» **TASK PROMPT**: Once you find the line below that has "Screen dimensions: 918x516", output it and every line after it exactly, stopping after the line that has "Task: Tap the", with no pictures.

» **GIVEN ENTRIES**:

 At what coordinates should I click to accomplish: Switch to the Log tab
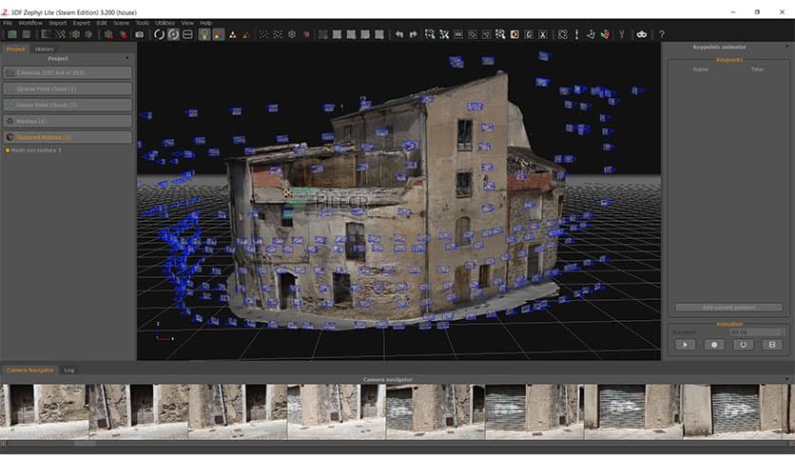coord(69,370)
--
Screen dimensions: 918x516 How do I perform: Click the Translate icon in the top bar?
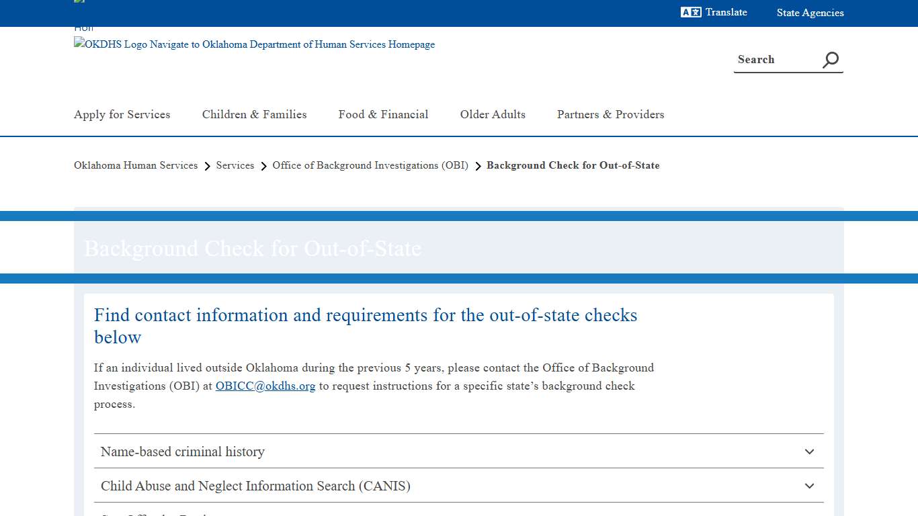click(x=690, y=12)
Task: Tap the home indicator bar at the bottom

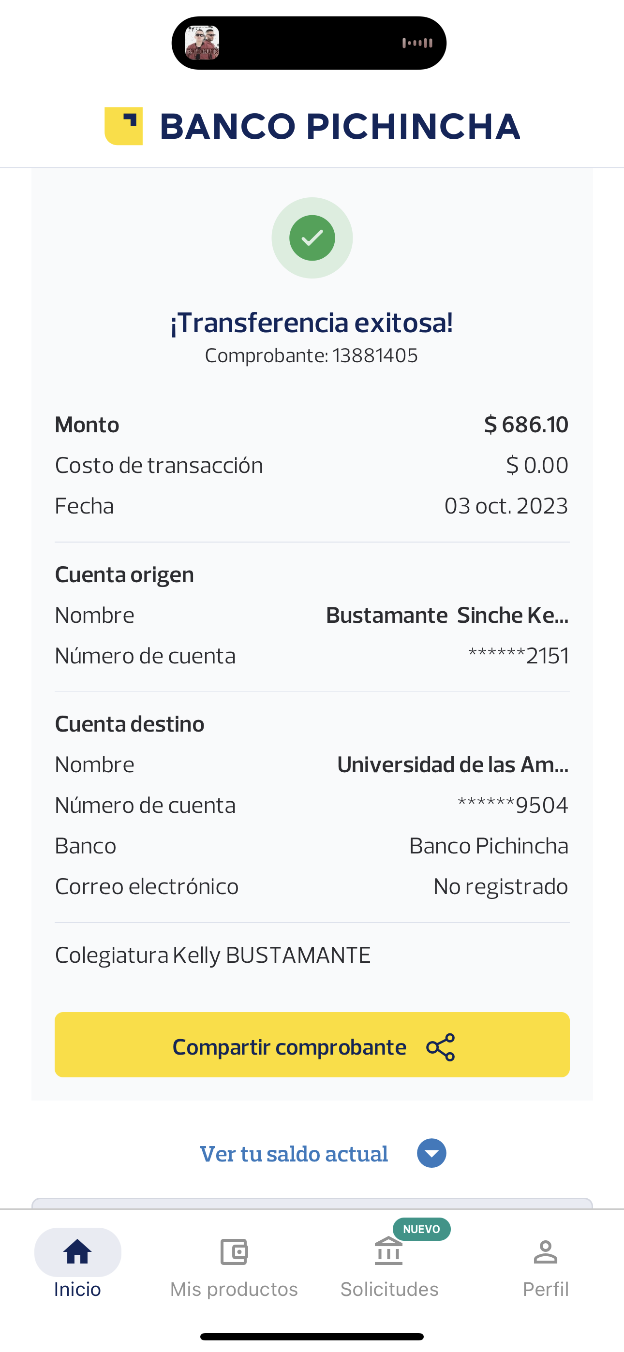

» **EXPECTED ANSWER**:
Screen dimensions: 918x516 How do I perform: Click the Translate icon in the top bar?
click(x=690, y=12)
Task: Tap the home indicator bar at the bottom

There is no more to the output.